قَالَ مَنْ يُحْيِى الْعِظَامَ وَهِىَ رَمٖيمٌ

قُلْ يُحْيٖيهَا الَّذٖٓى اَنْشَاَهَٓا اَوَّلَ مَرَّةٍ وَهُوَ بِكُلِّ خَلْقٍ عَلٖيمٌ

يَٓا اَيُّهَا النَّاسُ اتَّقُوا رَبَّكُمْ اِنَّ زَلْزَلَةَ السَّاعَةِ شَىْءٌ عَظٖيمٌ

يَوْمَ تَرَوْنَهَا تَذْهَلُ كُلُّ مُرْضِعَةٍ عَمَّٓا اَرْضَعَتْ وَتَضَعُ كُلُّ ذَاتِ حَمْلٍ حَمْلَهَا وَتَرَى النَّاسَ سُكَارٰى وَمَا هُمْ بِسُكَارٰى وَلٰكِنَّ عَذَابَ اللّٰهِ شَدٖيدٌ

اَللّٰهُ لَٓا اِلٰهَ اِلَّا هُوَ لَيَجْمَعَنَّكُمْ اِلٰى يَوْمِ الْقِيَامَةِ لَا رَيْبَ فٖيهِ وَمَنْ اَصْدَقُ مِنَ اللّٰهِ حَدٖيثًا

اِنَّ الْاَبْرَارَ لَفٖى نَعٖيمٍ

وَاِنَّ الْفُجَّارَ لَفٖى جَحٖيمٍ

اِذَا زُلْزِلَتِ الْاَرْضُ زِلْزَالَهَا

وَاَخْرَجَتِ الْاَرْضُ اَثْقَالَهَا

وَ قَالَ الْاِنْسَانُ مَالَهَا

يَوْمَئِذٍ تُحَدِّثُ اَخْبَارَهَا

بِاَنَّ رَبَّكَ اَوْحٰى لَهَا

يَوْمَئِذٍ يَصْدُرُ النَّاسُ اَشْتَاتًا لِيُرَوْا اَعْمَالَهُمْ

فَمَنْ يَعْمَلْ مِثْقَالَ ذَرَّةٍ خَيْرًا يَرَهُ

وَمَنْ يَعْمَلْ مِثْقَالَ ذَرَّةٍ شَرًّا يَرَهُ

اَلْقَارِعَةُ

مَا الْقَارِعَةُ

وَمَٓا اَدْرٰيكَ مَا الْقَارِعَةُ

يَوْمَ يَكُونُ النَّاسُ كَالْفَرَاشِ الْمَبْثُوثِ

وَ تَكُونُ الْجِبَالُ كَالْعِهْنِ الْمَنْفُوشِ

فَاَمَّا مَنْ ثَقُلَتْ مَوَازٖينُهُ

فَهُوَ فٖى عٖيشَةٍ رَاضِيَةٍ

وَ اَمَّا مَنْ خَفَّتْ مَوَازٖينُهُ

فَاُمُّهُ هَاوِيَةٌ

وَمَٓا اَدْرٰيكَ مَاهِيَهْ

نَارٌ حَامِيَةٌ

وَ لِلّٰهِ غَيْبُ السَّمٰوَاتِ وَالْاَرْضِ وَمَٓا اَمْرُ السَّاعَةِ اِلَّا كَلَمْحِ الْبَصَرِ اَوْ هُوَ اَقْرَبُ اِنَّ اللّٰهَ عَلٰى كُلِّ شَىْءٍ قَدٖيرٌ

Daha bunlar gibi âyât-ı beyyinat-ı Kur’aniyeyi dinleyip “Âmennâ ve saddaknâ” diyelim.

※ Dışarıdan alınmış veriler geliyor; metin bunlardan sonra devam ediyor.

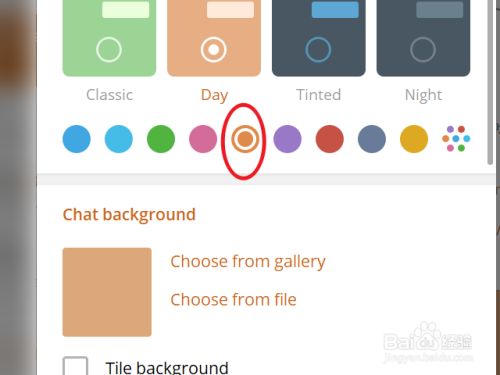Open the chat background preview thumbnail

[x=107, y=292]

اٰمَنْتُ بِاللّٰهِ وَ مَلٰئِكَتِهٖ وَ كُتُبِهٖ وَ رُسُلِهٖ وَ الْيَوْمِ الْاٰخِرِ وَ بِالْقَدَرِ خَيْرِهٖ وَ شَرِّهٖ مِنَ اللّٰهِ تَعَالٰى وَ الْبَعْثُ بَعْدَ الْمَوْتِ حَقٌّ وَ اَنَّ الْجَنَّةَ حَقٌّ وَ النَّارَ حَقٌّ وَ اَنَّ الشَّفَاعَةَ حَقٌّ وَ اَنَّ مُنْكَرًا وَ نَكٖيرًا حَقٌّ وَ اَنَّ اللّٰهَ يَبْعَثُ مَنْ فِى الْقُبُورِ

اَشْهَدُ اَنْ لَا اِلٰهَ اِلَّا اللّٰهُ وَ اَشْهَدُ اَنَّ مُحَمَّدًا رَسُولُ اللّٰهِ

اَللّٰهُمَّ صَلِّ عَلٰى اَلْطَفِ وَ اَشْرَفِ وَ اَكْمَلِ وَ اَجْمَلِ ثَمَرَاتِ طُوبَاءِ رَحْمَتِكَ الَّذٖى اَرْسَلْتَهُ رَحْمَةً لِلْعَالَمٖينَ وَ وَسٖيلَةً لِوُصُولِنَا اِلٰى اَزْيَنِ وَ اَحْسَنِ وَ اَجْلٰى وَ اَعْلٰى ثَمَرَاتِ تِلْكَ الطُّوبَاءِ الْمُتَدَلِّيَةِ عَلٰى دَارِ الْاٰخِرَةِ اَىِ الْجَنَّةِ

اَللّٰهُمَّ اَجِرْنَا وَ اَجِرْ وَالِدَيْنَا مِنَ النَّارِ وَ اَدْخِلْنَا وَ اَدْخِلْ وَالِدَيْنَا الْجَنَّةَ مَعَ الْاَبْرَارِ بِجَاهِ نَبِيِّكَ الْمُخْتَارِ اٰمٖينَ

Ey şu risaleyi insaf ile mütalaa eden kardeş!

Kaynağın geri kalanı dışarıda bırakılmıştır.